### BRIEF
Your answer should be the data below, reproduced with nothing changed.

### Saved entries
*****

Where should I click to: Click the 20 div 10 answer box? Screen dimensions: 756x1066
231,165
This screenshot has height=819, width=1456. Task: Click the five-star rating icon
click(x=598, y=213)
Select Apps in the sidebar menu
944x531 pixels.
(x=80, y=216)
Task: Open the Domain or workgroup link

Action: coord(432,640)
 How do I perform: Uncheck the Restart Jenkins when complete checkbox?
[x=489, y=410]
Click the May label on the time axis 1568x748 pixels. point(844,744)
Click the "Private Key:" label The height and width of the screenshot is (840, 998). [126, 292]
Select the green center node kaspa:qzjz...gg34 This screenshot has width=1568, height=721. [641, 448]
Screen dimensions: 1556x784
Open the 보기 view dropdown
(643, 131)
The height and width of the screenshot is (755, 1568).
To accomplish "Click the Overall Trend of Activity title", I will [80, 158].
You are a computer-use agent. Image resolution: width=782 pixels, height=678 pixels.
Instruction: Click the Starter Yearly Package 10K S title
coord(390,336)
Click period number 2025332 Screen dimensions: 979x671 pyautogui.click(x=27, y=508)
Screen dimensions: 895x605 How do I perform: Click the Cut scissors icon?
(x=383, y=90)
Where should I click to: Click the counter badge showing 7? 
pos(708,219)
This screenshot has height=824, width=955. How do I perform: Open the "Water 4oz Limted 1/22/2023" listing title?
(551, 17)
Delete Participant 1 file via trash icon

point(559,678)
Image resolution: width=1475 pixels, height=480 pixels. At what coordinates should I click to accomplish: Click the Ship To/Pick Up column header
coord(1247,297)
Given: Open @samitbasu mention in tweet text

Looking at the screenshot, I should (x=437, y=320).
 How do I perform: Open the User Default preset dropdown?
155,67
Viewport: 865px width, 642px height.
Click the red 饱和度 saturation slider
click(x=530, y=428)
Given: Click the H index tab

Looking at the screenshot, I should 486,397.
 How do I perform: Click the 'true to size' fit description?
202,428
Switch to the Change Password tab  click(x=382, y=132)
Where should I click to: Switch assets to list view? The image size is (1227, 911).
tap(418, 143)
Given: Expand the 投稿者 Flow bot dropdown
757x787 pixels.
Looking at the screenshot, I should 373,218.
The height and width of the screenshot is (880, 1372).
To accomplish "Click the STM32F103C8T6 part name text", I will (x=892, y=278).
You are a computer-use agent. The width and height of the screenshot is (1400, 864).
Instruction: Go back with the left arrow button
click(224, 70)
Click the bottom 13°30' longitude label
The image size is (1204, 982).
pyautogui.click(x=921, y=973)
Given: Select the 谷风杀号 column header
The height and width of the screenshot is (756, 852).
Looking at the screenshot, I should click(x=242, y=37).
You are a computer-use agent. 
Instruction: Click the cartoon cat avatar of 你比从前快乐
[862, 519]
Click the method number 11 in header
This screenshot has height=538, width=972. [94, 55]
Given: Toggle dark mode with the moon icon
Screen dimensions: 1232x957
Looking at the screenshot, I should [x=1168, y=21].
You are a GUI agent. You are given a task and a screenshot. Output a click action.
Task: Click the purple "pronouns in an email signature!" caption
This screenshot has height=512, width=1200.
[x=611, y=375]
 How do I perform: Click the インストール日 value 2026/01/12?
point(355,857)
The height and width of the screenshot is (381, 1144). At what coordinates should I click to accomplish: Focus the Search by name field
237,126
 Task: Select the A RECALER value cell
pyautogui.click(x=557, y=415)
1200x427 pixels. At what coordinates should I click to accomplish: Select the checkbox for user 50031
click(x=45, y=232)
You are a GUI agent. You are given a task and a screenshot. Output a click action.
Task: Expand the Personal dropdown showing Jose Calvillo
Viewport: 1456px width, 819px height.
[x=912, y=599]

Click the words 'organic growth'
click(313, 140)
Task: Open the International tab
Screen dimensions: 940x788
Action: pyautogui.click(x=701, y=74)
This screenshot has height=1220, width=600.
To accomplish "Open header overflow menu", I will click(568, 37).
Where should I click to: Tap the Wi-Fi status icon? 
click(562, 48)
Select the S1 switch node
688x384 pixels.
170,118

*****

### SOLUTION TO THIS EXERCISE
Where should I click to: Click the 20 div 10 answer box? Screen dimensions: 756x1066
231,165
This screenshot has height=819, width=1456. Task: Click the five-star rating icon
click(x=598, y=213)
Select Apps in the sidebar menu
944x531 pixels.
(x=80, y=216)
Task: Open the Domain or workgroup link

Action: coord(432,640)
 How do I perform: Uncheck the Restart Jenkins when complete checkbox?
[x=489, y=410]
Click the May label on the time axis 1568x748 pixels. point(844,744)
Click the "Private Key:" label The height and width of the screenshot is (840, 998). [126, 292]
Select the green center node kaspa:qzjz...gg34 This screenshot has width=1568, height=721. [641, 448]
Screen dimensions: 1556x784
Open the 보기 view dropdown
(643, 131)
The height and width of the screenshot is (755, 1568).
To accomplish "Click the Overall Trend of Activity title", I will [80, 158].
You are a computer-use agent. Image resolution: width=782 pixels, height=678 pixels.
Instruction: Click the Starter Yearly Package 10K S title
coord(390,336)
Click period number 2025332 Screen dimensions: 979x671 pyautogui.click(x=27, y=508)
Screen dimensions: 895x605 How do I perform: Click the Cut scissors icon?
(x=383, y=90)
Where should I click to: Click the counter badge showing 7? 
pos(708,219)
This screenshot has height=824, width=955. How do I perform: Open the "Water 4oz Limted 1/22/2023" listing title?
(551, 17)
Delete Participant 1 file via trash icon

point(559,678)
Image resolution: width=1475 pixels, height=480 pixels. At what coordinates should I click to accomplish: Click the Ship To/Pick Up column header
coord(1247,297)
Given: Open @samitbasu mention in tweet text

Looking at the screenshot, I should (x=437, y=320).
 How do I perform: Open the User Default preset dropdown?
155,67
Viewport: 865px width, 642px height.
Click the red 饱和度 saturation slider
click(x=530, y=428)
Given: Click the H index tab

Looking at the screenshot, I should 486,397.
 How do I perform: Click the 'true to size' fit description?
202,428
Switch to the Change Password tab  click(x=382, y=132)
Where should I click to: Switch assets to list view? The image size is (1227, 911).
tap(418, 143)
Given: Expand the 投稿者 Flow bot dropdown
757x787 pixels.
Looking at the screenshot, I should 373,218.
The height and width of the screenshot is (880, 1372).
To accomplish "Click the STM32F103C8T6 part name text", I will (x=892, y=278).
You are a computer-use agent. The width and height of the screenshot is (1400, 864).
Instruction: Go back with the left arrow button
click(224, 70)
Click the bottom 13°30' longitude label
The image size is (1204, 982).
pyautogui.click(x=921, y=973)
Given: Select the 谷风杀号 column header
The height and width of the screenshot is (756, 852).
Looking at the screenshot, I should click(x=242, y=37).
You are a computer-use agent. 
Instruction: Click the cartoon cat avatar of 你比从前快乐
[862, 519]
Click the method number 11 in header
This screenshot has height=538, width=972. [94, 55]
Given: Toggle dark mode with the moon icon
Screen dimensions: 1232x957
Looking at the screenshot, I should [x=1168, y=21].
You are a GUI agent. You are given a task and a screenshot. Output a click action.
Task: Click the purple "pronouns in an email signature!" caption
This screenshot has height=512, width=1200.
[x=611, y=375]
 How do I perform: Click the インストール日 value 2026/01/12?
point(355,857)
The height and width of the screenshot is (381, 1144). At what coordinates should I click to accomplish: Focus the Search by name field
237,126
 Task: Select the A RECALER value cell
pyautogui.click(x=557, y=415)
1200x427 pixels. At what coordinates should I click to accomplish: Select the checkbox for user 50031
click(x=45, y=232)
You are a GUI agent. You are given a task and a screenshot. Output a click action.
Task: Expand the Personal dropdown showing Jose Calvillo
Viewport: 1456px width, 819px height.
[x=912, y=599]

Click the words 'organic growth'
click(313, 140)
Task: Open the International tab
Screen dimensions: 940x788
Action: pyautogui.click(x=701, y=74)
This screenshot has height=1220, width=600.
To accomplish "Open header overflow menu", I will click(568, 37).
Where should I click to: Tap the Wi-Fi status icon? 
click(562, 48)
Select the S1 switch node
688x384 pixels.
170,118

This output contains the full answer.